===== DOCUMENT SEGMENT

JASON: And lemme guess: they found people whose names match these cabinets that are missing, assuming then you can basically go to the Wayfair website and order a person? Right? Under the, under the guise of ordering this cabinet.
PJ: I just want to say even for a conspiracy theory, this is so nonsensical.
Pj: Like the idea that they're like, "Yeah, a furniture company that MUST be involved in trafficking because they have a suspiciously expensive cabinet”?
JASON: Well, I mean, listen. If your mom has a discount, it's a lot cheaper. I'm just saying
PJ: Mom. Mom, I'm so fucking sorry. [laughing]
JASON: I mean, like your mom is now, I believe, by the transitive property of mathematics involved in child trafficking.
PJ: I really want to just tell my mom to skip this episode. I feel like she's gonna be so stressed out. [laughing] She's a great mom.
JASON: [laughs] She's a great mom. How dare you.
ALEX: So, so, as near as I can tell, this whole conspiracy theory originated on Reddit And I just want to read one of the top posts in the thread where I first saw it. Uh it's by someone called Skydiving Squid, they have 387 up votes on this thing. "An associate of mine discovered some items being sold on Wayfair a couple days ago and reached out to me asking if they seem suspicious."
PJ: An associate of mine? [laughing]
ALEX: The items we initially-
PJ: Another Looney Tunes from the internet. That is so....
ALEX: “The items we initially we found were white cabinets being sold anywhere from $10,000-$18,000 USD. Each cabinet was identical yet somehow at different prices and discounts. Now, if that's not odd enough, each cabinet had a girl's name and a number between 4 and 12 next to it. Every name we looked up was a child that recently went missing.
Yesterday morning, someone on Reddit discovered pillows that were selling for $10,000 on Wayfair. These identical pillows can be purchased on Amazon for $32. Here's the thing, Wayfair is scrambling right now. [PJ laughs] Initially, they said this was a conspiracy around a price glitch of their specific white cabinet. Wayfair, essentially, called everyone on this subreddit, directly, idiots [PJ: (indistinguishable)] for making something out of nothing. A price glitch that only affected only one product? A glitch that duplicates the same product multiple times? Assigns different prices between $9,000 and $18,000 and gives them all missing female children's names and ages? We stumbled upon a child sex trafficing front on Wayfair and now Wayfair is scrambling. Those kids are....”
PJ: Wait, but also—sorry to interrupt. Why would they be hiding the children in pillows?
ALEX: I don't think they're hiding the children in pillows. I think the idea is...
PJ: Oh, you don't even get a cabinet.
ALEX: You say, you want a Eurizia cabinet, and then instead you get a—
PJ: If you kidnap the child and you sold on a wholesale furniture website that my mom has a discount on—I'm sorry mom—why wouldn't you at least change the name of the child?
ALEX: I - That, I don't know.
JASON: Doesn't that seem like you would be like leaving a pretty obvious like trail?
ALEX: Guys, you're asking me as though I have something to do with this. I don't.
JASON: You're the one reading it, like I will say, passionately.
PJ: Very passionately.

==========
===== DATA ROWS

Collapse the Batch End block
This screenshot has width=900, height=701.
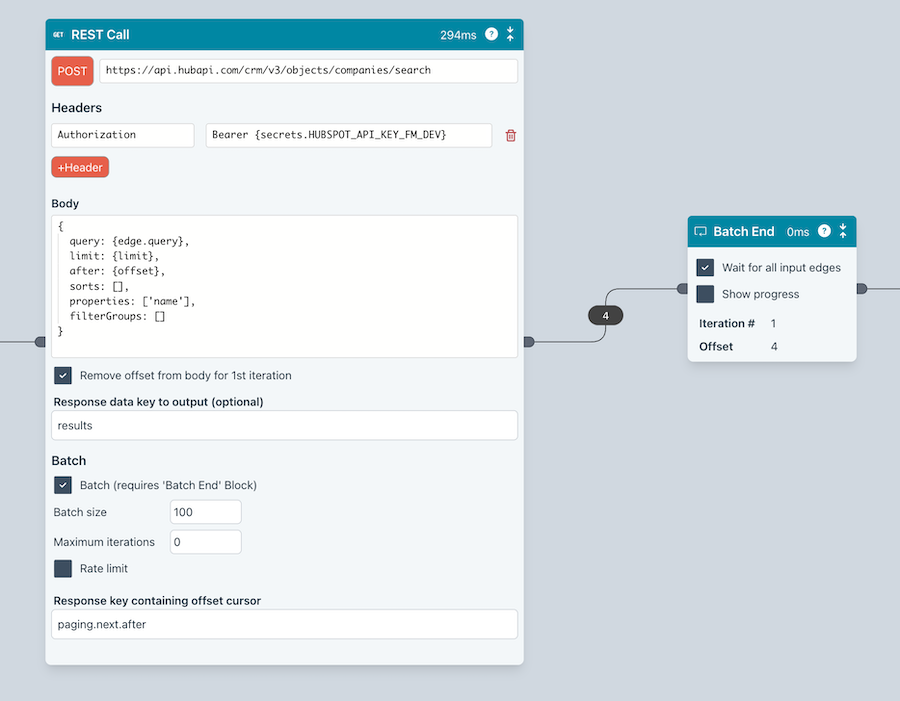point(843,231)
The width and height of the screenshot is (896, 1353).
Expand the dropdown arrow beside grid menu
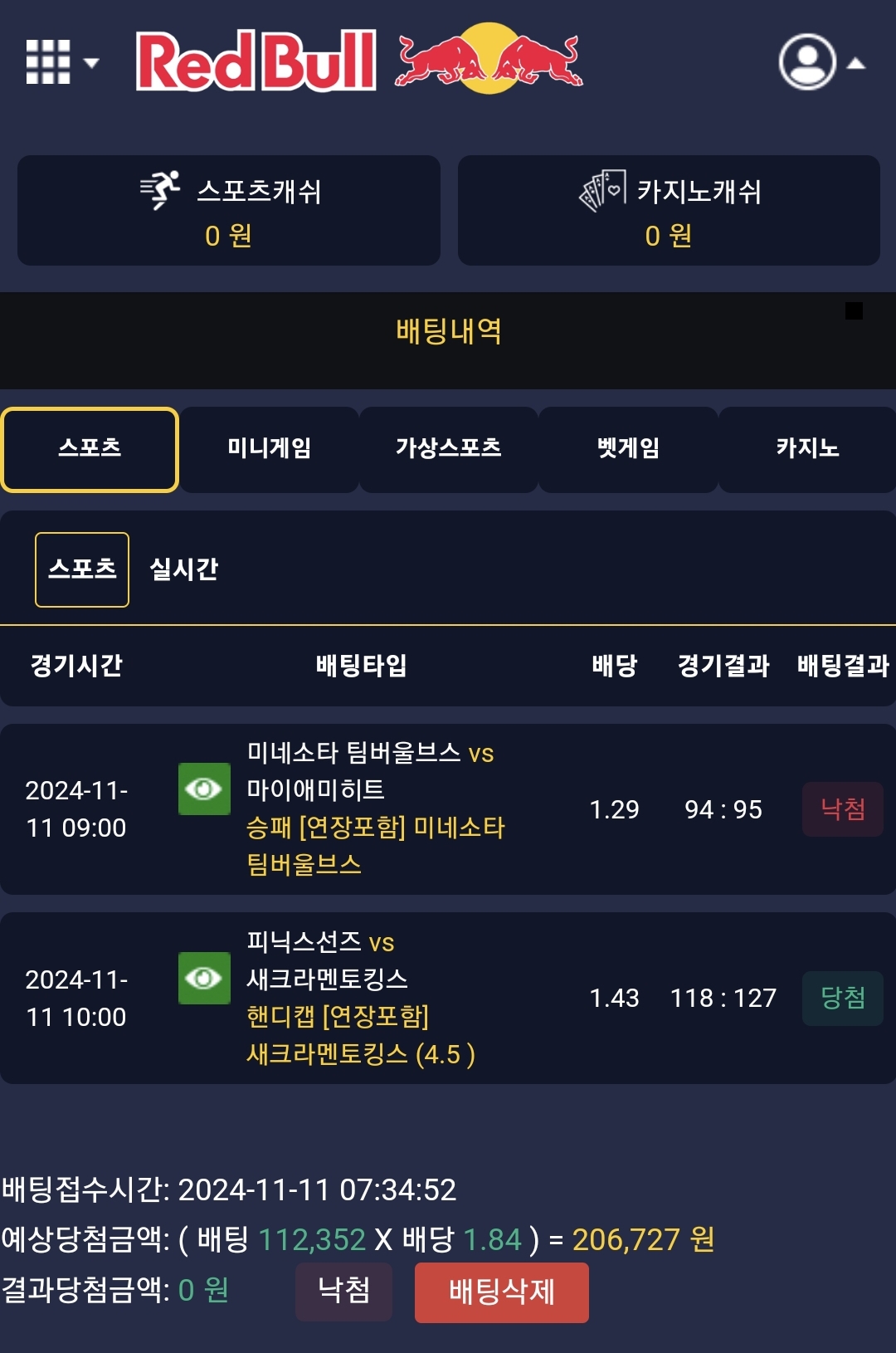point(92,63)
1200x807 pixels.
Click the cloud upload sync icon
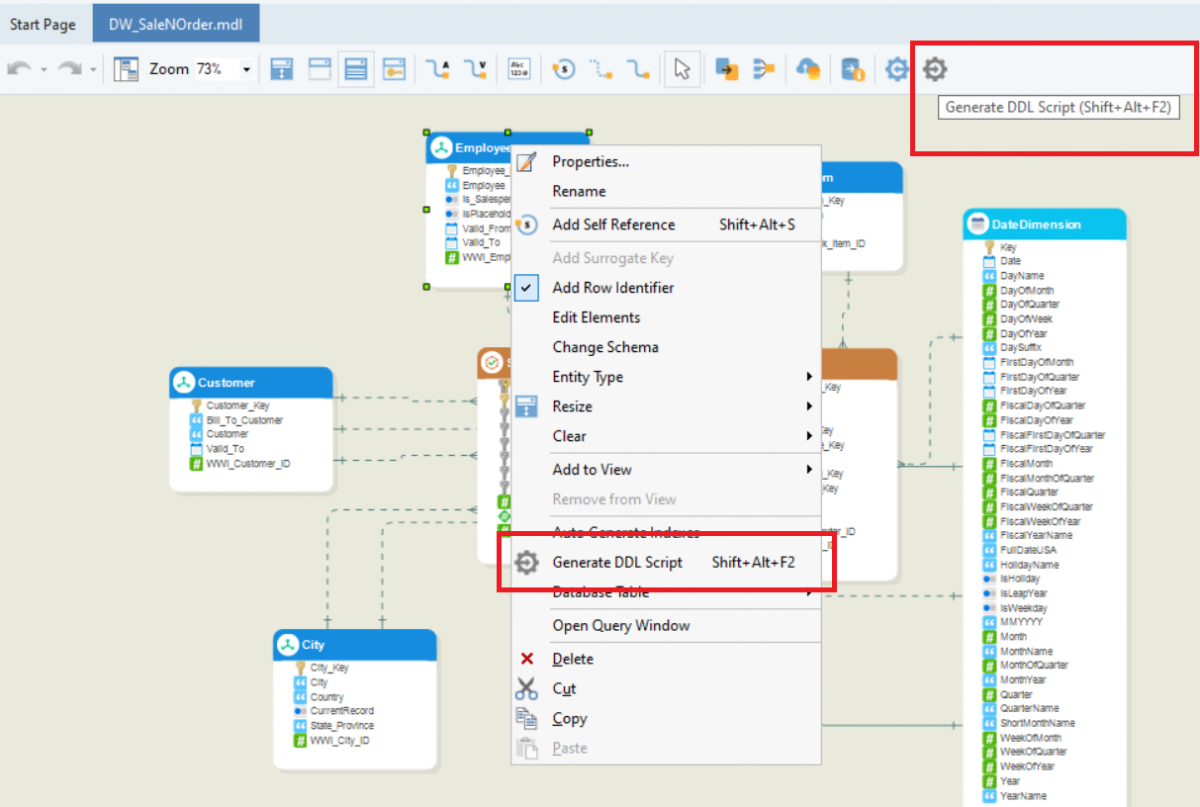click(x=807, y=68)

==========

- AIM:
Copy the transcript passage about the Wayfair conspiracy theory, starting with "PJ: I just want" and going on through "in child trafficking.", and swap every "discount" for "coupon".

- THE COMPLETED TASK:
PJ: I just want to say even for a conspiracy theory, this is so nonsensical.
Pj: Like the idea that they're like, "Yeah, a furniture company that MUST be involved in trafficking because they have a suspiciously expensive cabinet”?
JASON: Well, I mean, listen. If your mom has a coupon, it's a lot cheaper. I'm just saying
PJ: Mom. Mom, I'm so fucking sorry. [laughing]
JASON: I mean, like your mom is now, I believe, by the transitive property of mathematics involved in child trafficking.